You’re about to move in to your new home. It may not feel like home yet but give it some time and it will. This hill, this campus, is filled with faculty and staff who care deeply about your professional and personal success. The friendships you will make here will be long lasting and will have a profound impact on your life. The skills and abilities you develop will prepare you well for post-collegiate success, and you will find a confidence and an ability to advocate for yourself. But don’t just take our word for it. Around commencement, we asked graduating seniors about their Denison experience. Here’s what they shared with us.
To put it simply, relationships matter at Denison. Our faculty and staff take great pride in mentoring students throughout their four years — through student research, campus employment, varsity athletics, service learning and more. Students also develop strong and lasting bonds with their peers. As one senior reflects, “I will always remember that I had a home here with people I loved deeply.”
“I believe to have been a Denisonian means that I came from a liberal arts environment in which I was able to involve myself in different perspectives, courses, clubs and events that varied from my own views.
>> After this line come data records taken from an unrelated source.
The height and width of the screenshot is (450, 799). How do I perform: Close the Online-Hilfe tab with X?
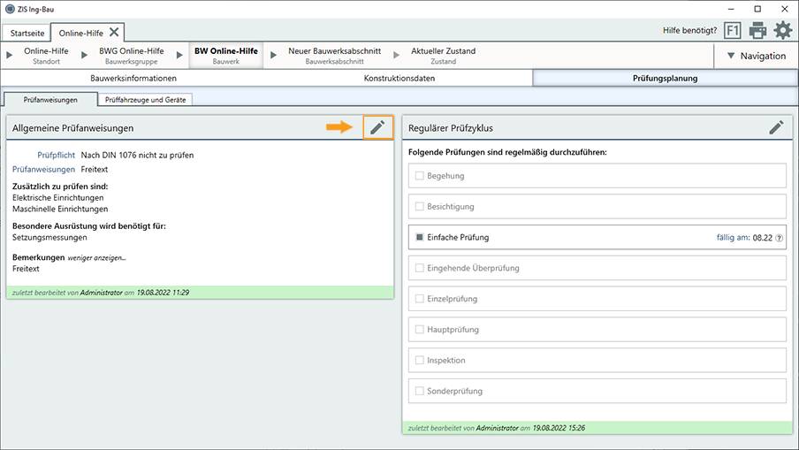point(114,32)
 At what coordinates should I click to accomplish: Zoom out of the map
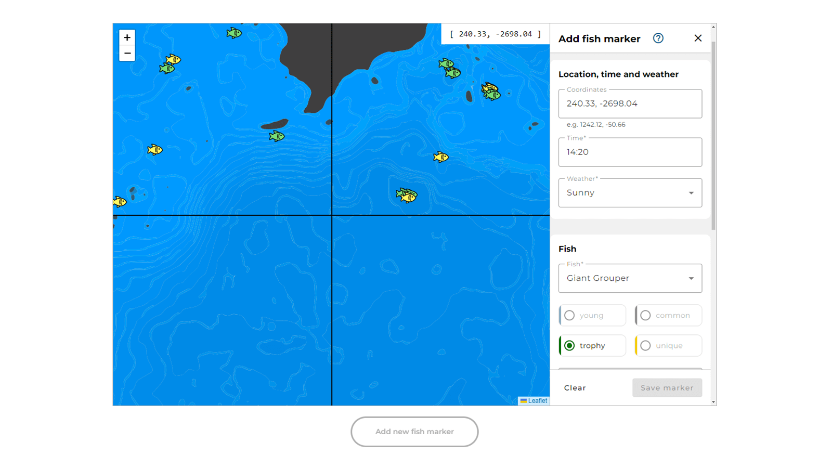click(127, 54)
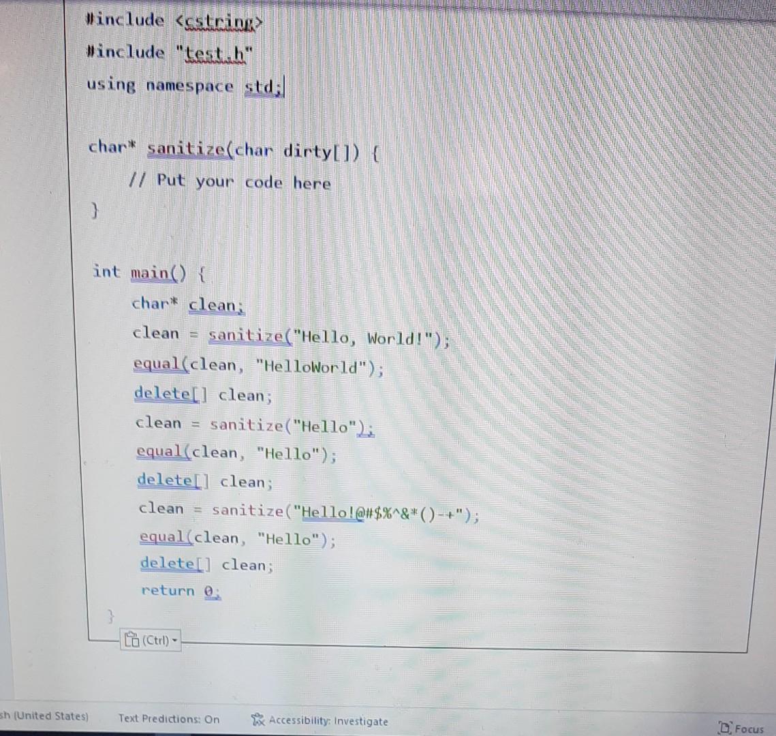Click the char* clean declaration
Viewport: 776px width, 736px height.
point(187,304)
I was able to learn about myself, my peers and others simultaneously. To have been a Denisonian means that I had a very personalized college experience through my choices of club involvement, major and my relationships with my professors.”
“Our mission statement sums it up very well. But in my own words, Denisonians find their home on the hill. It is everything that you make of it and what you chose to indulge yourself in. But to be a Denisonian is to be challenged in some way, to be a part of a small, heavily connected community that struggles and strives together. This is more than an education and more than a preparation for a career, this is a community of students learning how to be better world citizens and learning first how to care for and question each other until we are proficient at it and can carry those lessons off the hill.”
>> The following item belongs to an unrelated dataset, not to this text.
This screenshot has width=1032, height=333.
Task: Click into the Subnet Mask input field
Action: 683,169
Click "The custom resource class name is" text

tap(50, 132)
Through their curricular and co-curricular experiences, students develop and refine many skills: critical thinking, problem solving, written and oral communication expertise, to name just a few.
“I have learned how to think critically, stand up for my beliefs, be comfortable in my own skin, all while having a prestigious educational experience. I think I accredit a lot of my growth as a woman to living on Denison’s campus, being around different people with different perspectives. I know that my experience is set apart from a lot of other college experiences.”
“I got a really terrific, well-rounded education that allows me to be prepared to take any opportunities that come my way. I now have well developed and versatile skills that make me qualified to undertake a variety of life (and career) paths.”
“I am confident young woman, with a wide range of skill sets that will help me adapt to any task thrown at me. I also think that means that I have been taught excellent problem solving abilities and how to work effectively in a team. I will be able to form a logistical argument backed by empirical data and I can effectively take into consideration if a source is credible or not.”
Denison is a place where students are not only encouraged, but are expected to contribute, to voice their opinions and to be agents of their own lives.
“I am forever changed because of my time at Denison. I have grown so much. I am a lifelong learner and someone who is confident in her intellect, who has learned to advocate for and prioritize her own wellness and self-care. I was supported and loved by many Denisonians (peers, professors, mentors) when I was struggling and this is also something I will carry with me forever. I am so immensely proud to be a Denisonian.”
Over the course of the next four years, you’ll discover for yourself what it means to be a Denisonian. So, during the next several weeks as you’re learning the fundamental aspects of life on the hill, stay excited by what four years of this place can produce. The first few weeks of being new to any community can be filled with awkwardness and anxiety as you learn the customs and traditions of your new home. We all will experience good days and less-than-good days here. It’s what you do with those days, the perseverance and the commitment you bring to the table, that will shape your personal outcome more than any single incident or class. Carpe Diem. And have fun doing it.